To change up the conversation (however one-sided—although I would love to make it more two-sided if you are to comment with your thoughts) towards an update and in a more succinct fashion, November has been a month of coming to the end of myself, my plans, and my ideas. I’m realizing that I need to dial it back several notches and train up the business leaders in our communities with the hope that I come across a few who are investing in the people around them financially or even in more of a mentorship format. It is evident that being on the front lines of microfinance as a foreign woman in Haiti simply will not work in an honorable and sustainable way. My next step is finding local people of high integrity to ‘fight’ the battles in front with me supporting with all I have unseen in the back. It will take some doing and many long hours of grueling work digging out the trenches, but I’m willing to put in whatever it takes to create healthy and sustainable change in the economic climate of Disciples’ Villages’ partnering communities and maybe one day all over Haiti.

 

Other things that happened in November include the continuation of the chicken coop adventure, working on the small business our Alex’s House kiddos work with (drink sales and a souvenir store), and a variety of exciting and crazy times that spontaneously occur in the madness of this glorious life in Haiti. Our chicken coop employee is doing a marvelous job taking care of the chickens, selling eggs, and having someone help keep record of egg sales/revenue. Just yesterday she told me we need to buy more layer chickens because the demand for eggs in Trouforban is too high to keep up with our current amount. What a great problem to have, and I look forward to getting more chickens in the coop soon! I also spent more time talking with leaders in our communities about economic development and job creation possibilities. Possibly one ‘highlight’ of the month was a day spent in Port au Prince driving around and sitting at the car insurance place watching other people run around like chickens with their heads cut off (not my chickens) trying to transfer papers and purchase insurance, ending the day heading back home in a car purchased by a couple also working with Disciples’ Village. It was a taste of freedom through another car and driver and a glimpse into the chaos of dealing with government agencies.

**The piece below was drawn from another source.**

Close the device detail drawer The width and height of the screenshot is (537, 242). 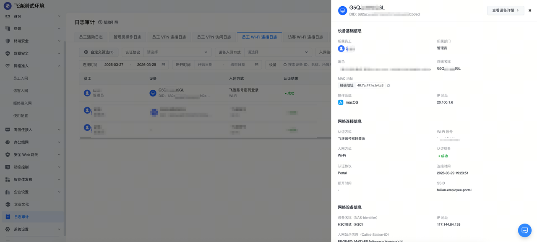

Egg sales records make me a happy coop manager of sorts!

Egg sales records make me a happy coop manager of sorts!

 

 

 

 

 

 

The only documentation I have of our adventure in Port trying to transfer car papers and purchase insurance

The only documentation I have of our adventure in Port trying to transfer car papers and purchase insurance

 

 

 

 

 

 

 

 

 

 

 

Life is grand, and the simple joys and small victories make passing through the mountains 100% worth it. Similarly to “ain’t no mountain high enough, ain’t no valley low enough, ain’t no river wide enough…”, there ‘ain’t no’ problem complex enough to keep me from choosing a positive perspective...sometimes I just need to find a different location to view it from. As always, God’s grace sustains me and the love of Christ compels me forward. With joy I run into December ready to keep climbing the mountains beyond mountains of Haiti.

The simple joys of driving up on two baby goats frolicking amongst the cement!

The simple joys of driving up on two baby goats frolicking amongst the cement!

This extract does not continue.